A principios de este siglo, entre otras iniciativas, Brasil lideró la creación de Unasur y CELAC. La Unasur fue una organización internacional creada por los doce estados sudamericanos en 2008 con el objetivo, entre otros, de articular las acciones de los distintos países en diversos ámbitos de las políticas públicas, y debe funcionar como un denso instrumento de gobernanza de este espacio regional bioceánico. La CELAC, creada posteriormente en 2010, también fue impulsada por Brasil con la celebración en Salvador en 2008 de la primera cumbre autónoma de países latinoamericanos y caribeños, sin la tutela de los países anglosajones e ibéricos. Su vocación es la concertación política y la cooperación al desarrollo.

El abandono del gobierno de Bolsonaro de la Unasur y la CELAC significó un retroceso para la política exterior brasileña. La Unasur y la Celac fueron golpeadas por una campaña psicológica adversa sobre una supuesta Unión de Repúblicas Socialistas de América Latina – Ursal, un enorme despropósito que se hizo viral con noticias falsas.

Este contratiempo no fue un hecho aislado. Hubo la subordinación de la política exterior a un americanismo ideológico radical de extrema derecha -el trumpismo- que compromete el diálogo con el actual gobierno de Estados Unidos, y el desmantelamiento del Itamaraty, órgano que siempre funcionó como referencia de excelencia burocrática para la administración civil brasileña.

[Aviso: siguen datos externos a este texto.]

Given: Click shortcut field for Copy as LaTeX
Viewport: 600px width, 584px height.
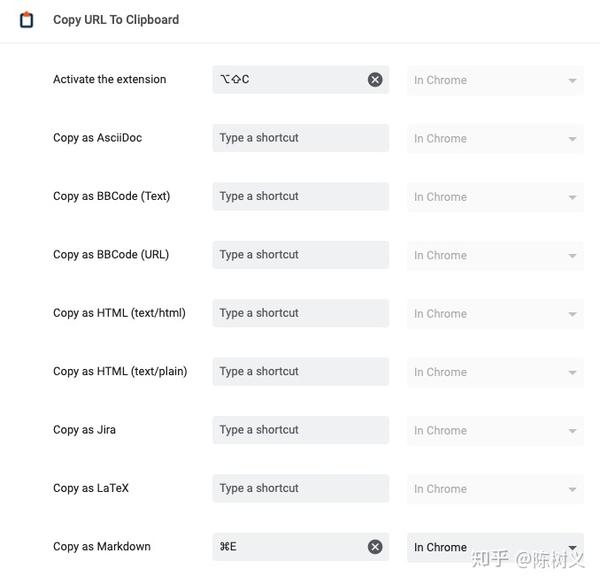Looking at the screenshot, I should [x=301, y=488].
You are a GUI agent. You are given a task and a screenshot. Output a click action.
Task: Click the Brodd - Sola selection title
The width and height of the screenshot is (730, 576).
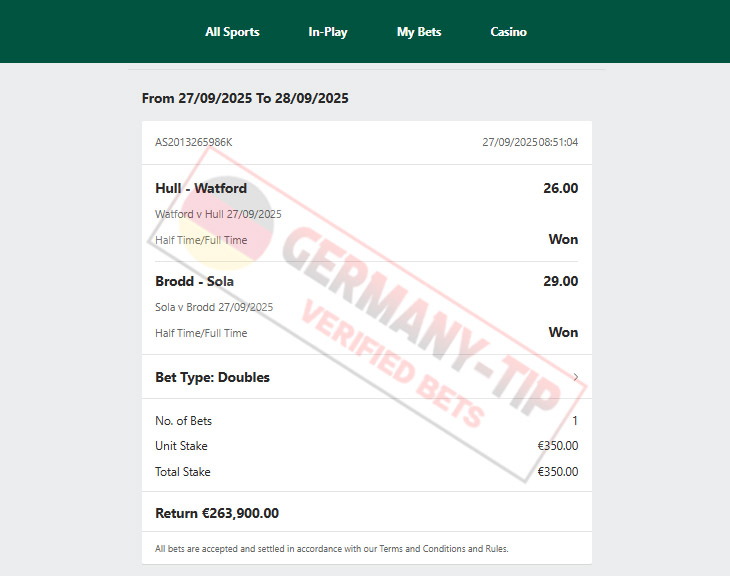[x=195, y=281]
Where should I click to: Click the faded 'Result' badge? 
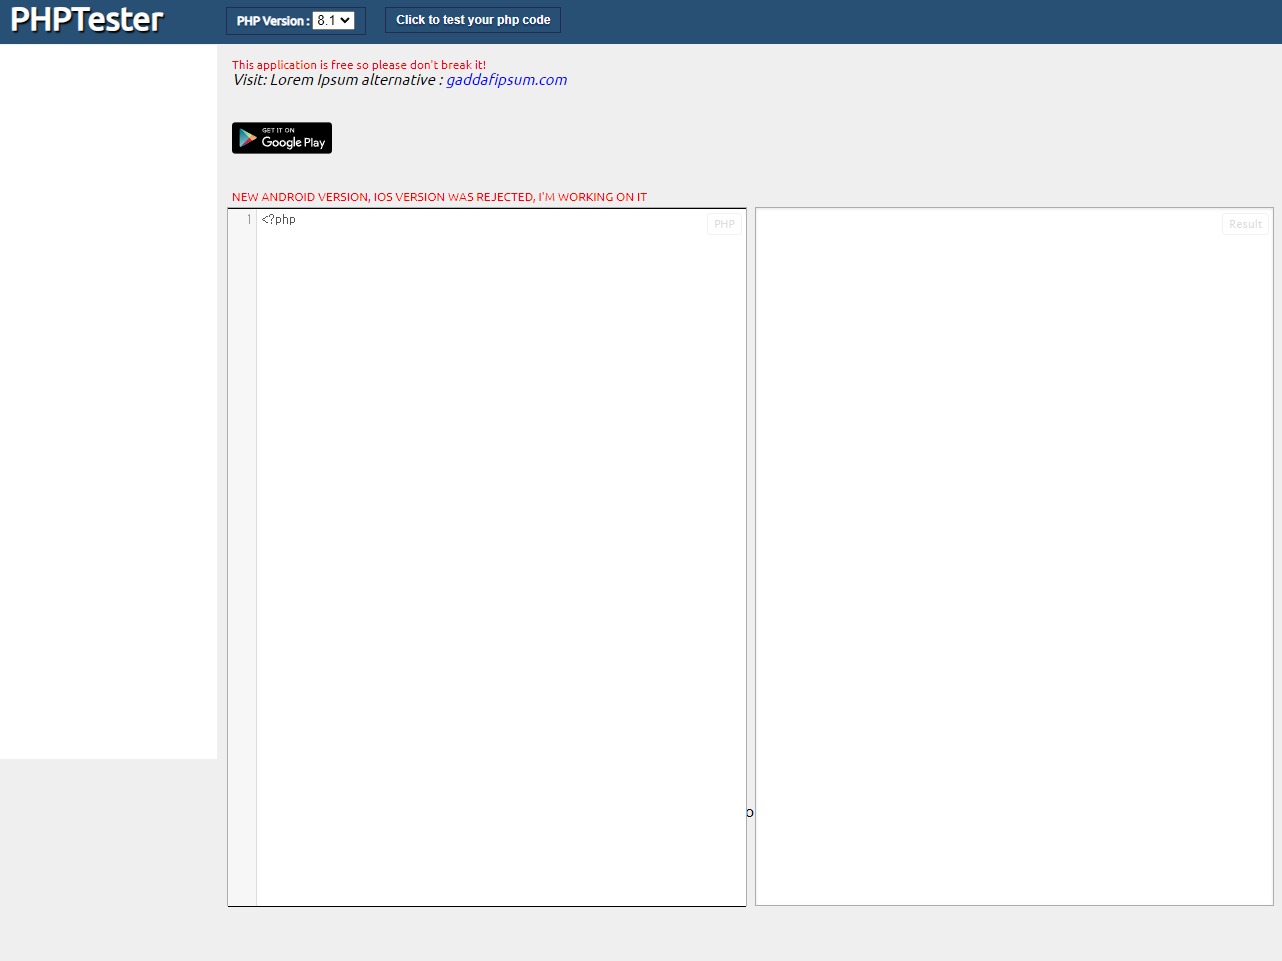[1245, 224]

Brasil es indispensable para el éxito de la integración porque es un multivector en el espacio regional: el proyecto regional se articula con el objetivo nacional de Brasil de consolidar su integración territorial interna; permite potenciales sinergias entre los sistemas nacionales en todos los ámbitos (productivo, comercial, logístico, etc.) al asociar el acceso al Pacífico, a través de corredores interoceánicos, con la marcha hacia el oeste de Brasil; favorece la institución de una doctrina estratégico-militar regional que avanzó en el Consejo de Defensa Sudamericano, fundamental para el control del entorno oceánico vital de la gran “balsa de piedra” sudamericana, la seguridad de la extensa frontera terrestre brasileña y la cooperación en torno al desarrollo sostenible de la Amazonia.Sin embargo, la eventual reelección del actual presidente mantendrá al país como un paria, en el punto más bajo de su reputación internacional: como un problema para el mundo más que como un portador de soluciones. Sólo un liderazgo internacionalmente respetado y probado en el arte de la política y la administración podrá marcar la diferencia deseada y aprovechar el entorno regional favorable a la reanudación de los proyectos de integración.